HELENA - Opponents of a proposed constitutional amendment to ban abortion by defining a fertilized human egg as a "person" announced Tuesday the measure has failed to gain enough support to qualify for the November ballot.
Constitutional Initiative 100 would have changed the constitution to define a "person" as a fertilized egg and conferred to them all the rights and responsibilities of citizens.
Supporters of the effort needed more than 44,000 signatures from Montana voters to qualify the proposed change for the November ballot. Opponents, led by a group of 25 organizations, said Tuesday that according to their research, proponents only gathered 21,280 signatures.
"We were able to educate Montanans about the real dangers of CI-100 before its extremist supporters crafted a unified message," said Travis McAdam of the Montana Human Rights Network, one of the groups opposing
State Rep. Rick Jore, C-Ronan, led the effort behind CI-100. He could not be reached for comment Tuesday.
By law, signatures needed to qualify a measure for the ballot are due to county elections office by June 20. They must be received by the Secretary of State's office by mid-July.

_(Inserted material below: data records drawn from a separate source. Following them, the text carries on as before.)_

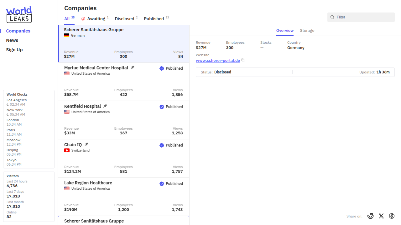Focus the Filter search field

tap(363, 17)
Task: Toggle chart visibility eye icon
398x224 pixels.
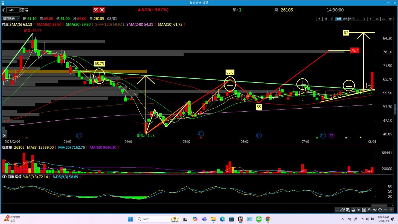Action: click(375, 210)
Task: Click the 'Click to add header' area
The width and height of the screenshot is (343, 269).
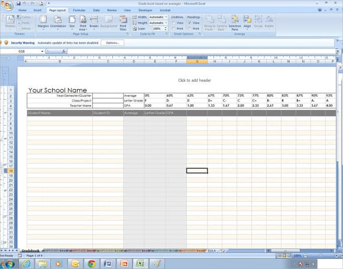Action: pyautogui.click(x=195, y=80)
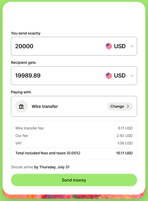Edit the 19989.89 recipient amount field
The height and width of the screenshot is (201, 148).
(x=58, y=76)
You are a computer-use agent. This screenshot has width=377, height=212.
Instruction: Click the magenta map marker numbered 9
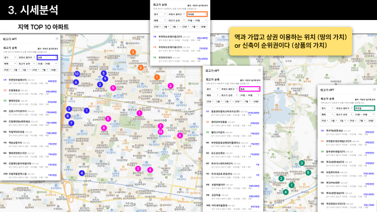[x=113, y=88]
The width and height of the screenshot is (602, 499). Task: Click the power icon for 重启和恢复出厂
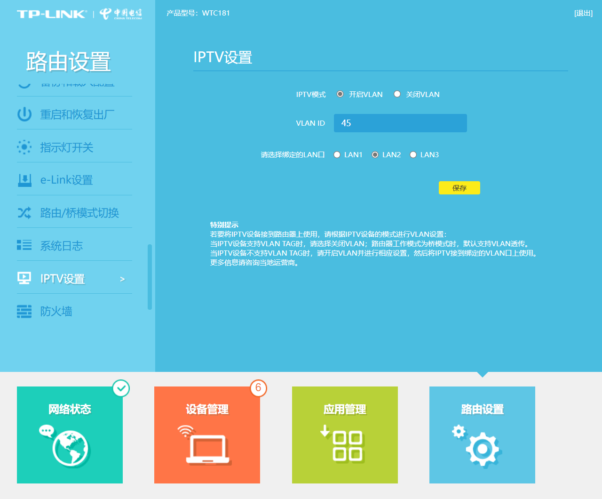pos(24,114)
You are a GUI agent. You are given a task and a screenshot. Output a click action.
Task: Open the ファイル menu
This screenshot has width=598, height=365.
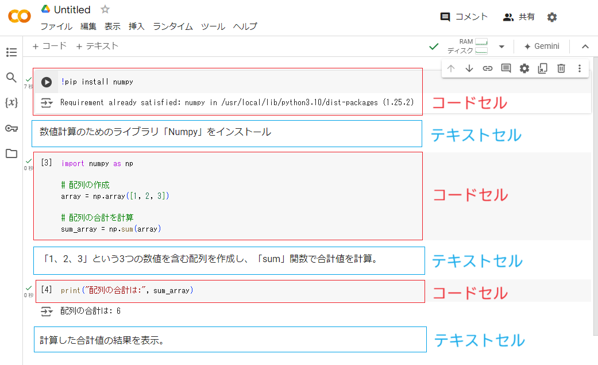[x=56, y=26]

CI-100 opponents, which include abortion rights groups human rights organizations and a group of clergy, said they called all county elections offices to confirm that CI-100 had failed to qualify.

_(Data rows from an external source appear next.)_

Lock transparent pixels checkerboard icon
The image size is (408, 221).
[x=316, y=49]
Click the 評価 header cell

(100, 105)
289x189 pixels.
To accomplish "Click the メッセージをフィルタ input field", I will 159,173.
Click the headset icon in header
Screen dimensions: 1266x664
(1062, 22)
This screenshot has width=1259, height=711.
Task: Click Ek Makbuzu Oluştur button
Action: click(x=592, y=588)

They argued that CI-100 would have done more than issue a complete ban on abortion. It also would have banned certain kinds of birth control, such as the IUD, that work by preventing a fertilized egg from implanting on the uterine wall. They said it could have opened up women who suffer miscarriages to investigations and complicated health care for all women of child-bearing age.
Allyson Hagen, of NARAL Pro-Choice Montana, said the measure also had implications for couples who use in vitro fertilization. In that method, eggs are fertilized outside the woman's body and inserted medically into the uterus. Doctors often fertilize several eggs.
If CI-100 passed, Hagen said, what would become of the leftover fertilized eggs? Would couples be compelled to attempt a pregnancy with every one of them? What is the status of a legal "person" that exists frozen in a test tube?
"We don't really know for sure what that would have meant," she said.
Jore sponsored an identical bill in the 2007 Legislature, which died on a mostly party-line vote, with a few Republicans siding with Democrats to kill it.
Montana's Roman Catholic bishops earlier declined to support the measure, saying there were better ways to end abortion.